Court Opinion

ID: 5446289
Source: CourtListenerOpinion
Date Created: 2022-01-08 18:11:17.483136+00
Date Added: 2024-06-11T08:31:01.007260
License: Public Domain

Paterson, J.
This is an action of unlawful detainer. Judgment was entered in favor of the plaintiff for the sum of $540, and costs of the action; the defendant moved for a new trial, which motion was denied, and thereupon he appealed to this court from the judgment, and from the order.
The principal point made on this appeal is, that the respondent, being a married woman, cannot recover,—that the rents, if any due, are community property, for which the husband alone can sue.
. This objection to the plaintiff’s right to maintain the action cannot be considered, because there is no demurrer, and there is nothing in the answer indicating an intention on the part of the defendant to raise the question of the plaintiff’s capacity to sue. The defendant states in his answer that “ plaintiff is a married woman, wife of one F. J. Schwarze; that said Schwarze is a tenant of the upper portion of the premises known as 1901 Polk Street, a portion of the same premises wherein the premises described in the complaint are situated, but denies that this plaintiff ever was in the occupation of the premises described in the complaint, or that she ever had any title or interest therein.” This is clearly *134insufficient as a plea in abatement, or of want of capacity to sue.
The right of a married woman to enter into any transaction with any other person which she might if unmarried (Civ. Code, sec. 158) gives to her a correlative right to enforce (to the same extent that she could if unmarried) any obligation which she may have received from such other person as the consideration for such transaction, and whenever, in a transaction with a married woman, another person has received from her any property or advantage for which he has given his obligation, the burden is upon him to show that the transaction was entered into by her as the agent of the community, and not for herself, if he would resist his obligation upon the ground of her marriage. (Wetherly v. Straus, 93 Cal. 287.) In the case at bar, the record shows that the premises described in the complaint, together with the upper story of the building in which they were situated, were leased to the plaintiff by a duly authorized agent, and that while she was in the actual, exclusive, and lawful possession thereof, she leased the lower portion of the house to the defendant at a rental of fifteen dollars per month. The defendant attempted to show that he entered into possession of the premises by virtue of his own right therein, but in this he failed. He stated in his testimony that he asked Mrs. Schwarze about the place, and what the rent would be; that she told him it would be fifteen dollars per month, and he replied that he would take it; that she told him he could take possession of the entire lower floor, as she had no use for the kitchen; he attempted to avoid the effect of this testimony by saying that he did not promise that he would pay the rent; that he “ never promised to pay Mrs. Schwarze, or anybody else, the rent.” Of course the court below did not for a moment listen to such a subterfuge.
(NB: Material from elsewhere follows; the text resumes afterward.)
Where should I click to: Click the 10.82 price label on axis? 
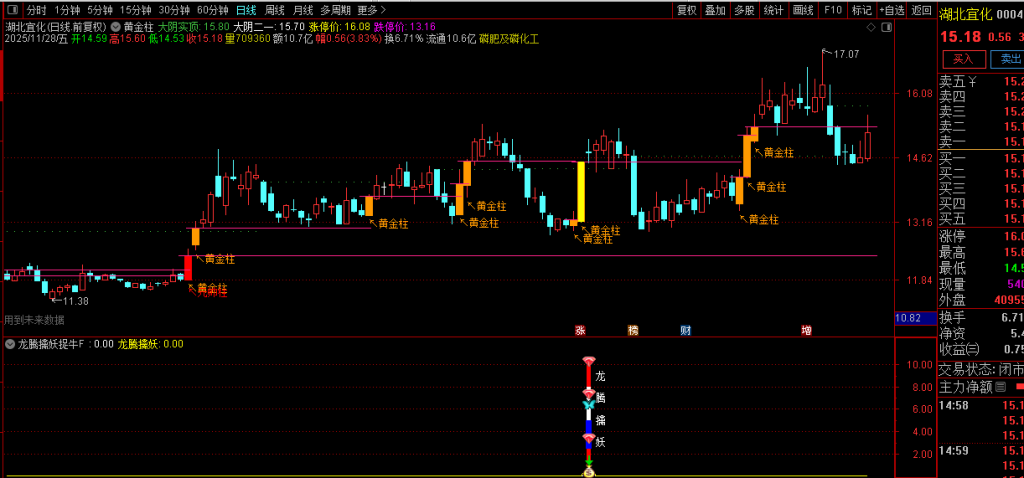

We find no error in the rulings of the court. The relation of landlord and tenant is clearly shown by the record, and the claim of title upon which the de*135fendant predicates several of the contentions of error in the rulings of the court is not a proper subject of inquiry in the case. The plaintiff testified, and in this was corroborated by the agent, that she took a lease of the house in her own name and right; that her husband was not known in the transaction. It is clear that the defendant would not have been permitted to occupy the house if he had not led the plaintiff to believe that he would occupy it as her tenant, and pay her fifteen dollars per month rental. He cannot now, therefore, dispute the relationship.
Judgment and order affirmed.
Harrison, J., and McFarland, J., concurred.